··· DATASET EXCERPTS

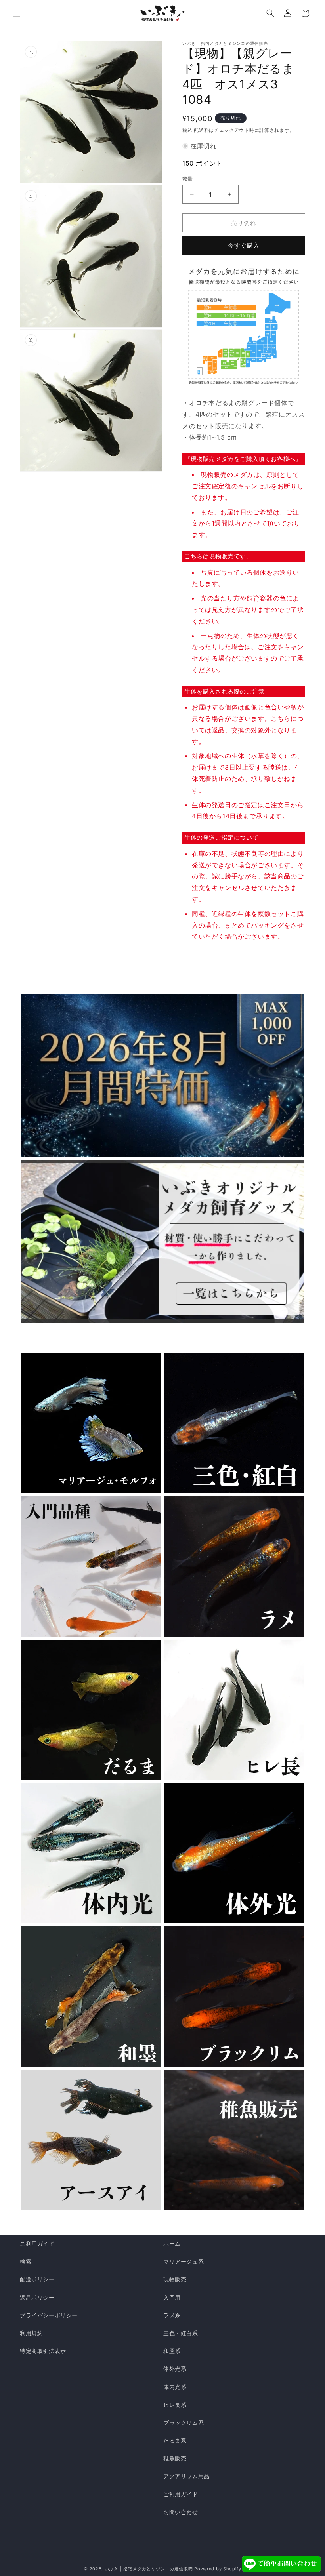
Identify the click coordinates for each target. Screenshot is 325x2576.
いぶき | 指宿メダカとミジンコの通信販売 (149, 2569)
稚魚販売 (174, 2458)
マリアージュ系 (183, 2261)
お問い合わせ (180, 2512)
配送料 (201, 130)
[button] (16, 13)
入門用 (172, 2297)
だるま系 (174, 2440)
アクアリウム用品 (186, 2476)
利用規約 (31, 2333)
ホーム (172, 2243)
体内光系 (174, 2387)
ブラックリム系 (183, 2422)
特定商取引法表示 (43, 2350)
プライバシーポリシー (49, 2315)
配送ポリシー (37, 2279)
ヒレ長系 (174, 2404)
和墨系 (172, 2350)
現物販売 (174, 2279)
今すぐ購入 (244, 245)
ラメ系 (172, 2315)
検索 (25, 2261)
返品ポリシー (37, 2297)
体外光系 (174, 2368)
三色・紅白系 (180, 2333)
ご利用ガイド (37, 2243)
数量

······

- [EXERCISE INSTRUCTIONS]
All entries above must be repeated exactly; pictures are to be left out.

- [ANSWER SECTION]
Identify the click coordinates for each target. Screenshot is 325x2576.
いぶき | 指宿メダカとミジンコの通信販売 (149, 2569)
稚魚販売 (174, 2458)
マリアージュ系 (183, 2261)
お問い合わせ (180, 2512)
配送料 (201, 130)
[button] (16, 13)
入門用 (172, 2297)
だるま系 (174, 2440)
アクアリウム用品 (186, 2476)
利用規約 (31, 2333)
ホーム (172, 2243)
体内光系 (174, 2387)
ブラックリム系 (183, 2422)
特定商取引法表示 (43, 2350)
プライバシーポリシー (49, 2315)
配送ポリシー (37, 2279)
ヒレ長系 (174, 2404)
和墨系 (172, 2350)
現物販売 (174, 2279)
今すぐ購入 (244, 245)
ラメ系 (172, 2315)
検索 (25, 2261)
返品ポリシー (37, 2297)
体外光系 (174, 2368)
三色・紅白系 (180, 2333)
ご利用ガイド (37, 2243)
数量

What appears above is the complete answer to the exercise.